On the gripping hand: Both of those show the onset of “waning” coincident with the onset of the Delta variant, i.e., last summer. So was it really waning, or was it Delta? I can’t tell.
They show a waning effect with respect to initial infection, but continued robust protection against hospitalization (still 85-90%). That could be normal:
Antibodies do decrease with time. You’re not carrying huge blood levels of antibodies for every virus you’ve ever encountered thus far in your life.
But T-cells and memory B-cells are still there. When an antigen from a previous infection is presented to the relevant memory B-cells, they trigger production of antibodies which then stop the infection. That way you can be technically infected for a couple days while that happens, but be asymptomatic or mildly symptomatic, and quickly clear the infection.

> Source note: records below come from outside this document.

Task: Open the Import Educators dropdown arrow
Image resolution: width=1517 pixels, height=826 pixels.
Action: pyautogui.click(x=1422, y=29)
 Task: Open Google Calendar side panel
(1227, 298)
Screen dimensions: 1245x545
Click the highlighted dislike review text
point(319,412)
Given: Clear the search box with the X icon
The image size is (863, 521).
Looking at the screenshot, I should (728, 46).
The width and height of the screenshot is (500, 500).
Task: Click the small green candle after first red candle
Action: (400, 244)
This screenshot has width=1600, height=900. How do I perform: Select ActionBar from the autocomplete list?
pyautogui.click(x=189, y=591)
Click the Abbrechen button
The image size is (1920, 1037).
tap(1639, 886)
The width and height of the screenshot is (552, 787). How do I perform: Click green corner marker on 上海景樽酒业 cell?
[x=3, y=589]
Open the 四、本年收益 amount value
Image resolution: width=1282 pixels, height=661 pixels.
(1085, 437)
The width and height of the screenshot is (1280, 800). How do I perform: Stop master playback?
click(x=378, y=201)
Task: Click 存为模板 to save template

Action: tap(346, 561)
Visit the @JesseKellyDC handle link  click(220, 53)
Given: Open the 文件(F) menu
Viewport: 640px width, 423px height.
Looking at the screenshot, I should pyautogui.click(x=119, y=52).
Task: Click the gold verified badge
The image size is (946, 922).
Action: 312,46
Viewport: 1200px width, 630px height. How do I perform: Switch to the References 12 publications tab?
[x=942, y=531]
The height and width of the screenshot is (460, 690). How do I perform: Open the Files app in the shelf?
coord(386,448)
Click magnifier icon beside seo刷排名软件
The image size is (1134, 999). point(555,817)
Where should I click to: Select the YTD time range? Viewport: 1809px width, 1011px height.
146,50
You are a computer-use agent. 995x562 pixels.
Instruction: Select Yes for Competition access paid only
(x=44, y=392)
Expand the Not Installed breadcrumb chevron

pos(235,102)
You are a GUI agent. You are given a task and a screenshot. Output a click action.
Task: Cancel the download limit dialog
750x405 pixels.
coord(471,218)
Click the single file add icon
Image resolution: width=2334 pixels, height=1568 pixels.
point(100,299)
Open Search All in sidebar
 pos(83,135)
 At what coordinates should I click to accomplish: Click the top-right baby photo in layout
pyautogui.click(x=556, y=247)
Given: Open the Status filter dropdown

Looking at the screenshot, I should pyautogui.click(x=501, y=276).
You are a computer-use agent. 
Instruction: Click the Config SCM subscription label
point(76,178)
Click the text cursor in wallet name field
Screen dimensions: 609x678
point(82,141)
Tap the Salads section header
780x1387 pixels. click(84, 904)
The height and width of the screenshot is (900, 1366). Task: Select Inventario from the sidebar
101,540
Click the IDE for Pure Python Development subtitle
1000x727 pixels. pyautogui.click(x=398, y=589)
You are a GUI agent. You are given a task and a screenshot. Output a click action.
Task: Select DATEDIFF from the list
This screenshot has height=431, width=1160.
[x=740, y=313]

So it might be that we’re just seeing antibodies fade, but which rapidly come back upon re-challenge with the virus.
On the (unnamed) fourth hand: I looked at a recent study by Townsend et al. at the Yale School of Public Health that analyzed 6 coronaviruses known to infect humans and related to SARS-CoV2, predicting that there’s a 50% chance of reinfection at 18 months. So maybe periodic boosters will be required because of waning immunity?
So… “I notice that I am confused.” But since all this is happening frighteningly quickly and we’re just learning how it all works, confusion is the normal state of affairs at the leading edge of science. Thus my confusion might be normal.
Or maybe I’m just plain old confused and need somebody to straighten me out. That’s also regrettably normal, at least for me.
Until then, it seems that 2 things are worth remembering:
Boosters do seem to work in terms of boosting ab levels, and don’t seem to cause any worse side effects than the first doses.
If there is waning, boosters are an effective strategy; if there is no waning, then because of the non-terrible side-effects, boosters are a safe strategy, i.e., unlikely to do much harm.
So I got a booster, and my spouse gets one in a few days when eligible.